Dataset items:
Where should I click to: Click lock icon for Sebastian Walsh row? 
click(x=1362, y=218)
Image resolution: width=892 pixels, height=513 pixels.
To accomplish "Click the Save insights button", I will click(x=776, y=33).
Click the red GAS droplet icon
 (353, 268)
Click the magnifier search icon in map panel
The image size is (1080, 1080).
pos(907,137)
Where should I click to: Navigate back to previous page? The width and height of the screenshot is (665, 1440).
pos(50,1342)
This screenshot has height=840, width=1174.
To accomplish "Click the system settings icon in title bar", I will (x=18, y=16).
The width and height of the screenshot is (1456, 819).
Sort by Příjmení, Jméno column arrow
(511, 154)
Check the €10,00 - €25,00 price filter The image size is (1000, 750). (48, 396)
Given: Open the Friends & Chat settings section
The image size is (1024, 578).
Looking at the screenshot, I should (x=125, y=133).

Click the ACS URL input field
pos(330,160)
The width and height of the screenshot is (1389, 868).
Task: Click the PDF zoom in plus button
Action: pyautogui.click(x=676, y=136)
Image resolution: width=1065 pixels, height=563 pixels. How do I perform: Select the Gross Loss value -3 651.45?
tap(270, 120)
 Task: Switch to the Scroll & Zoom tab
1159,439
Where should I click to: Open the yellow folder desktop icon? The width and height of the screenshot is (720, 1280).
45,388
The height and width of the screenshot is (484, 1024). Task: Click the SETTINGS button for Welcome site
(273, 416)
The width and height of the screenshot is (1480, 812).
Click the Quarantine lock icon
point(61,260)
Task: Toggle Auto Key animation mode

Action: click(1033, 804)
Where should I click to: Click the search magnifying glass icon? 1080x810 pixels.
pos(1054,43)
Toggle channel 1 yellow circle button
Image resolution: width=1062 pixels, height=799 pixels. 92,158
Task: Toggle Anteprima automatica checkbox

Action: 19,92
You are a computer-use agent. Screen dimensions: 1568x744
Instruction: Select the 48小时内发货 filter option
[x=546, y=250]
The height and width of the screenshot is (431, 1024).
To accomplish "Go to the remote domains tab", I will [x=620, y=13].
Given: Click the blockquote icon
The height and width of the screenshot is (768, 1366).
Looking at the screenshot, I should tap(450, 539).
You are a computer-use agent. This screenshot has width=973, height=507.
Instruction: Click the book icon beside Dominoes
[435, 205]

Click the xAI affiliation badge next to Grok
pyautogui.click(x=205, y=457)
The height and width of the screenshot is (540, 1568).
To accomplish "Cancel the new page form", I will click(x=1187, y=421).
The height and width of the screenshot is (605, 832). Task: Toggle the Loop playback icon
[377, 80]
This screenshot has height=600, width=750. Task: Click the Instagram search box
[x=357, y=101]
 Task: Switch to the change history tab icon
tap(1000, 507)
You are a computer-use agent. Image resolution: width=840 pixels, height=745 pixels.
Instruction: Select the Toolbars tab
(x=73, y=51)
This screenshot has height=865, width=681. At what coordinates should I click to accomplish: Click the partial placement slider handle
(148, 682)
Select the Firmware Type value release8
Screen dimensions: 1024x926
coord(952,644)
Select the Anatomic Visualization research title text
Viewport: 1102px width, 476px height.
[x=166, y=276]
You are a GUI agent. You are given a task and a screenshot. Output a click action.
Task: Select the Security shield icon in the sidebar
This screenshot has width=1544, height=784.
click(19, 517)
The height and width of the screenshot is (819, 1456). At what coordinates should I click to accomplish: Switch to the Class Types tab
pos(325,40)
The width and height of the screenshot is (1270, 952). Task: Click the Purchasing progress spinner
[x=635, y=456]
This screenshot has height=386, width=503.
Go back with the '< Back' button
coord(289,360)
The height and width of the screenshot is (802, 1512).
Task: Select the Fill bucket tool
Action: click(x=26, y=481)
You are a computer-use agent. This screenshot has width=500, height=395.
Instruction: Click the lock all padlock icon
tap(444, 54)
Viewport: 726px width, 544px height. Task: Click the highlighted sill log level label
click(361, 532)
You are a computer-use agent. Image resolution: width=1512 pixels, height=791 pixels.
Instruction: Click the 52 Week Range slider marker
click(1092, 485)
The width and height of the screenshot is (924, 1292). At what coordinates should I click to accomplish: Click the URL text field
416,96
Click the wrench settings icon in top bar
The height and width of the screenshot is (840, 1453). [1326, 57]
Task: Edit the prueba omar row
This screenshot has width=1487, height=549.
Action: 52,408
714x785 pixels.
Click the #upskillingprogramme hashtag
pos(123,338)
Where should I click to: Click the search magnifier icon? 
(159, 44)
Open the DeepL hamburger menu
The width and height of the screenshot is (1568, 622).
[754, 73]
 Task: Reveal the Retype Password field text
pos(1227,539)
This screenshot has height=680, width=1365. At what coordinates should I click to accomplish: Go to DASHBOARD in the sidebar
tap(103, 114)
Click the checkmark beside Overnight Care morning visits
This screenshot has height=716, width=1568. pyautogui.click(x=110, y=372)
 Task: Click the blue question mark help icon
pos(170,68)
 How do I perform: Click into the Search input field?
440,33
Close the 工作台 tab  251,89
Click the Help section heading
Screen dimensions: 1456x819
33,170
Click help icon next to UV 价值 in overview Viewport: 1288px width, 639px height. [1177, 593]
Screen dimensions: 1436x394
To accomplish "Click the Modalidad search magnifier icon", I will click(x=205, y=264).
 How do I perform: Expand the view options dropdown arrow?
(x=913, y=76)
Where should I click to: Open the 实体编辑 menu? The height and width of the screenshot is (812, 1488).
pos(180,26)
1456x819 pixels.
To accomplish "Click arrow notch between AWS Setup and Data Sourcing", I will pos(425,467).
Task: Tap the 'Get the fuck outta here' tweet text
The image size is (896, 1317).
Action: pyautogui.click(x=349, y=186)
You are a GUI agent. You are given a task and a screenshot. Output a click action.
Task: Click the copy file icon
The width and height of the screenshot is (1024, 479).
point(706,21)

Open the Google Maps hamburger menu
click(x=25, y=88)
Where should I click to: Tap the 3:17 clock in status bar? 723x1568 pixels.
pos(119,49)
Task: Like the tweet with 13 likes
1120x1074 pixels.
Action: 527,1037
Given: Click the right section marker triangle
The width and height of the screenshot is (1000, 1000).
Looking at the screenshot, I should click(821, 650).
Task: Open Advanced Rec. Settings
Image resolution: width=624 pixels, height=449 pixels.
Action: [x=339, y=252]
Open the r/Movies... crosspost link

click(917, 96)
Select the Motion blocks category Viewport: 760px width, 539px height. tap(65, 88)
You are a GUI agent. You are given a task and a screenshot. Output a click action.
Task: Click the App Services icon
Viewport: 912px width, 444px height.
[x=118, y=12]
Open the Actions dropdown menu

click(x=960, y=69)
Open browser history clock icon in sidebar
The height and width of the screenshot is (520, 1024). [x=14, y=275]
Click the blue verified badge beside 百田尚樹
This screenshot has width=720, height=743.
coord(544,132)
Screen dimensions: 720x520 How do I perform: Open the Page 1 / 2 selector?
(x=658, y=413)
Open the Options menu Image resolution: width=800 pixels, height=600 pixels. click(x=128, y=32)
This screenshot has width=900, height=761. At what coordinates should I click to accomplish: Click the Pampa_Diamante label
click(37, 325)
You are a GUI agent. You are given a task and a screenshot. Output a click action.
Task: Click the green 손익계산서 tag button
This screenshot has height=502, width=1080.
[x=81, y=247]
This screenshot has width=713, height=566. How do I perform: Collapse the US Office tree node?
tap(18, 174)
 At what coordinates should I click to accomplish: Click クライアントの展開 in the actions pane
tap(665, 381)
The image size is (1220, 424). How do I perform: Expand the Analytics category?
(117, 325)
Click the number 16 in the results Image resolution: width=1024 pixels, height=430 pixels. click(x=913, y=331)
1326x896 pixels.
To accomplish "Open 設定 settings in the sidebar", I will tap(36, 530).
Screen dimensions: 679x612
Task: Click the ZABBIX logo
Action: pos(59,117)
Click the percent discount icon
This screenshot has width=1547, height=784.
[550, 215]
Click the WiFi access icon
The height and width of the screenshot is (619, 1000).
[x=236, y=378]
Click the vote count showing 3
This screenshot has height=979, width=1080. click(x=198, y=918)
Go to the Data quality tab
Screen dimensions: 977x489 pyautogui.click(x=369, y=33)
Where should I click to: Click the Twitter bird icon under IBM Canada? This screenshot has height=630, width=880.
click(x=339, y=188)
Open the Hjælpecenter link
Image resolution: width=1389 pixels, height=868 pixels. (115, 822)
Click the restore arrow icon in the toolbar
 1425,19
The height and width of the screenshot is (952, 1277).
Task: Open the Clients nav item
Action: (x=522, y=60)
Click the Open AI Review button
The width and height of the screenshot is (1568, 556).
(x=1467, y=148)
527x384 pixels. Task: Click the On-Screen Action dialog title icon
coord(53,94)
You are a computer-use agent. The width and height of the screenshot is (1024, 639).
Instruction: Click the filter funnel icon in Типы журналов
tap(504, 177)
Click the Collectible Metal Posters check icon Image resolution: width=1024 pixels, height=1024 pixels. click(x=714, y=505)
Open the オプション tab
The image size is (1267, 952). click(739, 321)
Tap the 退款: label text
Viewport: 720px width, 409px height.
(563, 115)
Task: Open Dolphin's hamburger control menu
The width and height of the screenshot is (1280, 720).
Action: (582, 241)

▶ _OBJECTIVE_: Reproduce, unchanged, the lines of the dataset items above, from the line containing "has width=500, height=395." down to the line containing "tap(103, 114)", including both of those lines.

▶ _RESPONSE TO THIS TASK_:
You are a computer-use agent. This screenshot has width=500, height=395.
Instruction: Click the lock all padlock icon
tap(444, 54)
Viewport: 726px width, 544px height. Task: Click the highlighted sill log level label
click(361, 532)
You are a computer-use agent. Image resolution: width=1512 pixels, height=791 pixels.
Instruction: Click the 52 Week Range slider marker
click(1092, 485)
The width and height of the screenshot is (924, 1292). At what coordinates should I click to accomplish: Click the URL text field
416,96
Click the wrench settings icon in top bar
The height and width of the screenshot is (840, 1453). [1326, 57]
Task: Edit the prueba omar row
This screenshot has width=1487, height=549.
Action: 52,408
714x785 pixels.
Click the #upskillingprogramme hashtag
pos(123,338)
Where should I click to: Click the search magnifier icon? 
(159, 44)
Open the DeepL hamburger menu
The width and height of the screenshot is (1568, 622).
[754, 73]
 Task: Reveal the Retype Password field text
pos(1227,539)
This screenshot has height=680, width=1365. At what coordinates should I click to accomplish: Go to DASHBOARD in the sidebar
tap(103, 114)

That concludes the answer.